* **RECORD EXTRACTS**

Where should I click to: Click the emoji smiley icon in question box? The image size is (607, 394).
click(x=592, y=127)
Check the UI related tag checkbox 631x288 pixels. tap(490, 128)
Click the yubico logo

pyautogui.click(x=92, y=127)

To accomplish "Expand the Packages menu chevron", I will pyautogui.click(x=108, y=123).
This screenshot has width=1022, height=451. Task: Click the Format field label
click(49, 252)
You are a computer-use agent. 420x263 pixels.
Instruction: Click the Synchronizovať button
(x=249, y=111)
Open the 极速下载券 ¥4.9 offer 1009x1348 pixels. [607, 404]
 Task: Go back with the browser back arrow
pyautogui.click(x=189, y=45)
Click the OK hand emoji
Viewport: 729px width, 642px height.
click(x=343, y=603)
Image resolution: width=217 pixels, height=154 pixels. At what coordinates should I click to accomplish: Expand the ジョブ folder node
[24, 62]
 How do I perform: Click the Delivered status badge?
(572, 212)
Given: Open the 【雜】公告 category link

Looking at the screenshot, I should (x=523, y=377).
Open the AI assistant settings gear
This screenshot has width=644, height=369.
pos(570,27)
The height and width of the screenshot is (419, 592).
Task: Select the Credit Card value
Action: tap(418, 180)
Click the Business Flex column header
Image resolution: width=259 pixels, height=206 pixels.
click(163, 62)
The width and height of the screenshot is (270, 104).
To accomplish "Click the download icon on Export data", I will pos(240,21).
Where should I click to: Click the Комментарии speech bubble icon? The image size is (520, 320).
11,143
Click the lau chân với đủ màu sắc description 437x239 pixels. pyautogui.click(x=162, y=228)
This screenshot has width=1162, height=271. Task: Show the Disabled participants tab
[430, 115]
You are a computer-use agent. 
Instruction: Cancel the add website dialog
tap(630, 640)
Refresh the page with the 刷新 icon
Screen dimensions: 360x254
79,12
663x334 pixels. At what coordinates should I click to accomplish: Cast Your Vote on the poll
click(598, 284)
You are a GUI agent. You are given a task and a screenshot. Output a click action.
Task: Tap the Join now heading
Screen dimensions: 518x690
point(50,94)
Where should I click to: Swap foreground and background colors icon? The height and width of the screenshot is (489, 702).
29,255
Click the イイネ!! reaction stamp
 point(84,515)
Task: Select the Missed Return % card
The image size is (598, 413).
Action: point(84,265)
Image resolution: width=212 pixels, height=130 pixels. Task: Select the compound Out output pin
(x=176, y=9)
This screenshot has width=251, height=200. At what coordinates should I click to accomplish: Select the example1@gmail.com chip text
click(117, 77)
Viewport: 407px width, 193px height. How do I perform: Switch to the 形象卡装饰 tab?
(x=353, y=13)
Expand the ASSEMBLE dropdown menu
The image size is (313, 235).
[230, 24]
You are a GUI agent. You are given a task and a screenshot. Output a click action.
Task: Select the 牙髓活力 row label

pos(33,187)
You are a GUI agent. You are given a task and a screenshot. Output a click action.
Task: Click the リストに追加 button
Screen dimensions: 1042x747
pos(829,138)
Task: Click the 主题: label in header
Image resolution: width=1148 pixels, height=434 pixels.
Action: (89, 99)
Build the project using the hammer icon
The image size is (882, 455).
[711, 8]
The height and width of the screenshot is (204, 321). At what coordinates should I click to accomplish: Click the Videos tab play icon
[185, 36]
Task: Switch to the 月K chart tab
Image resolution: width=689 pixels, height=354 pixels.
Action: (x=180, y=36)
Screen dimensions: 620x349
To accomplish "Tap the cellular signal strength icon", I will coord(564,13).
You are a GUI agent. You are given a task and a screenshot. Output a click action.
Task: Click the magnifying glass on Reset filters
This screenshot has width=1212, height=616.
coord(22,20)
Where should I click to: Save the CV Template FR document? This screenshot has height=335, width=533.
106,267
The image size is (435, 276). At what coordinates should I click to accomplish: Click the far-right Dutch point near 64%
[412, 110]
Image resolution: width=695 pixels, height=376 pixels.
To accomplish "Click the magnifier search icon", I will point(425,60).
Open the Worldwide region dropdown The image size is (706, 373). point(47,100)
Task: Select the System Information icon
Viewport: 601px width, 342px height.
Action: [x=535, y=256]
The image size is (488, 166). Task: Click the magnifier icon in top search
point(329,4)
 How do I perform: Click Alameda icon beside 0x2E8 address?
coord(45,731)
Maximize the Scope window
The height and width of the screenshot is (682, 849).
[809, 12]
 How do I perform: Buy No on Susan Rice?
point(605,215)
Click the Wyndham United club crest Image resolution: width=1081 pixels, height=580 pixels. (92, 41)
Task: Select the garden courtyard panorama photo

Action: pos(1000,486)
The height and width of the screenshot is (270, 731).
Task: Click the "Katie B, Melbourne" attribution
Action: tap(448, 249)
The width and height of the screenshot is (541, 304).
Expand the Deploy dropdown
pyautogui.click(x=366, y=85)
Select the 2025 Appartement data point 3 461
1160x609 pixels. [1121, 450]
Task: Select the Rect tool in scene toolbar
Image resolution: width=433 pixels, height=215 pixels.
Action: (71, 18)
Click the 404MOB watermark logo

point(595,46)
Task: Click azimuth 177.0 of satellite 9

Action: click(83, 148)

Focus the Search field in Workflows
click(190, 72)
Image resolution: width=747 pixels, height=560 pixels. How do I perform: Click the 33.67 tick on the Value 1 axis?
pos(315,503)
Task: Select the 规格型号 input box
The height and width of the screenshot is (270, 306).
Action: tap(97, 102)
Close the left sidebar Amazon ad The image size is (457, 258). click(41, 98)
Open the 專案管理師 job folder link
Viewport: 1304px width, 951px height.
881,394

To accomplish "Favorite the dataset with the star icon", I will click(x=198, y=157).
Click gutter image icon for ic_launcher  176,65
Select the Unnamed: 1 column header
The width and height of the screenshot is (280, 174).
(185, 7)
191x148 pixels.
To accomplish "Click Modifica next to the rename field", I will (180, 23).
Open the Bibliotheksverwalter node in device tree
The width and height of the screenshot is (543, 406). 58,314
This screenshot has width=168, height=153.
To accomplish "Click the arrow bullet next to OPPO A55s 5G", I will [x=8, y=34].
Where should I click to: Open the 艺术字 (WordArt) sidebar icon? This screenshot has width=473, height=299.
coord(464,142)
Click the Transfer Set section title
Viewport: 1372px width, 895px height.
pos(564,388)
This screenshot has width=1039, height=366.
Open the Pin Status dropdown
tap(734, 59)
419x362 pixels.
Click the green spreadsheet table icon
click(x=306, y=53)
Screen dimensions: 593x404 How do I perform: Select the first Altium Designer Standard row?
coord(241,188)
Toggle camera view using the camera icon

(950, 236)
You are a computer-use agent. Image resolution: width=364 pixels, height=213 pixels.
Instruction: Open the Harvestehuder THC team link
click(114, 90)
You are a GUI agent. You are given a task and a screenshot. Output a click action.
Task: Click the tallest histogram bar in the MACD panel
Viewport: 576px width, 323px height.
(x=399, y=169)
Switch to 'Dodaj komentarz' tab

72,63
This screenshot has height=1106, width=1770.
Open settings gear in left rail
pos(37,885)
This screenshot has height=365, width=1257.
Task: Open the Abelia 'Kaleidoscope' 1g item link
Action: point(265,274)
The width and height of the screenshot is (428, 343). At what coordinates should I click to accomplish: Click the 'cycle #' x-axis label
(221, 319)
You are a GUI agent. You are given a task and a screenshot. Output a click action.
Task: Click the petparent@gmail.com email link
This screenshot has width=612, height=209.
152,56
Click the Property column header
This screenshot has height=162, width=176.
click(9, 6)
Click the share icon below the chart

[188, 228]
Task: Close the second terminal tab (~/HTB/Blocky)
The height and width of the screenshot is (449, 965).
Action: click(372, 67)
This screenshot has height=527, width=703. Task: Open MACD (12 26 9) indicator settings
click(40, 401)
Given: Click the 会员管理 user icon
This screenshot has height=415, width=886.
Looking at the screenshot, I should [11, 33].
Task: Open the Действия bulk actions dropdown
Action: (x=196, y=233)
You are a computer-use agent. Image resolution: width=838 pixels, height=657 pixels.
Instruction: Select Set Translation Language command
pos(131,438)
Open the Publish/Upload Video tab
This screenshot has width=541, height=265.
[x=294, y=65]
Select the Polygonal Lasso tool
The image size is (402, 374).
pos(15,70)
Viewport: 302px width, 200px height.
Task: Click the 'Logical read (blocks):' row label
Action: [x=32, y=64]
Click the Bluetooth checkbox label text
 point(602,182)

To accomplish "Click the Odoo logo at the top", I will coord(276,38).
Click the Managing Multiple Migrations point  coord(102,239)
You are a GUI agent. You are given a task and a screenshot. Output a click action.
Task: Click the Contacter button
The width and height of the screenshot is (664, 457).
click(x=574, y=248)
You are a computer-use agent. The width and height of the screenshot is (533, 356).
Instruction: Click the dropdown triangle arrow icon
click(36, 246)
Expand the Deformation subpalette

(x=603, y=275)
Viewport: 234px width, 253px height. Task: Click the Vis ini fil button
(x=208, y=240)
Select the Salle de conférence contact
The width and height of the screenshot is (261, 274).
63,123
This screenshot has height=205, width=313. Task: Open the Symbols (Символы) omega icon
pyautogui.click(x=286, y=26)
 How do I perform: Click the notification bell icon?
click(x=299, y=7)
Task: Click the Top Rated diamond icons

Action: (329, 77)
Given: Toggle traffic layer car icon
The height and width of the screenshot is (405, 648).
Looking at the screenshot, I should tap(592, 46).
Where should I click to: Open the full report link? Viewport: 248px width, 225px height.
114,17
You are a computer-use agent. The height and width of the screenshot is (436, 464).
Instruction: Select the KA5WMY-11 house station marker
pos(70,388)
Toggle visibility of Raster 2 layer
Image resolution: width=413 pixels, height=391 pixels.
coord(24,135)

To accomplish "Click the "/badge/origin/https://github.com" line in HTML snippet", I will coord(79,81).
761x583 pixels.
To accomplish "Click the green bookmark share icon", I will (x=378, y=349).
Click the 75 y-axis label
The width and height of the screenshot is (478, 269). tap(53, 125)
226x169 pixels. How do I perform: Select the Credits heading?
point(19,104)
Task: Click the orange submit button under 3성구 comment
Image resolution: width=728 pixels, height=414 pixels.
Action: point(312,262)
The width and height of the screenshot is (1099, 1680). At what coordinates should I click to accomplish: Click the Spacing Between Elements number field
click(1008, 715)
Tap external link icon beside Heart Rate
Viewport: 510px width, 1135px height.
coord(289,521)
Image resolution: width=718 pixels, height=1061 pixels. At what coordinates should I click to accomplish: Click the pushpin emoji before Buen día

* **WORK REQUEST**
Your answer should be exactly the lines of the data above, from the first through the line containing "Open the 极速下载券".

* **SOLUTION**
Where should I click to: Click the emoji smiley icon in question box? The image size is (607, 394).
click(x=592, y=127)
Check the UI related tag checkbox 631x288 pixels. tap(490, 128)
Click the yubico logo

pyautogui.click(x=92, y=127)

To accomplish "Expand the Packages menu chevron", I will pyautogui.click(x=108, y=123).
This screenshot has width=1022, height=451. Task: Click the Format field label
click(49, 252)
You are a computer-use agent. 420x263 pixels.
Instruction: Click the Synchronizovať button
(x=249, y=111)
Open the 极速下载券 ¥4.9 offer 1009x1348 pixels. [607, 404]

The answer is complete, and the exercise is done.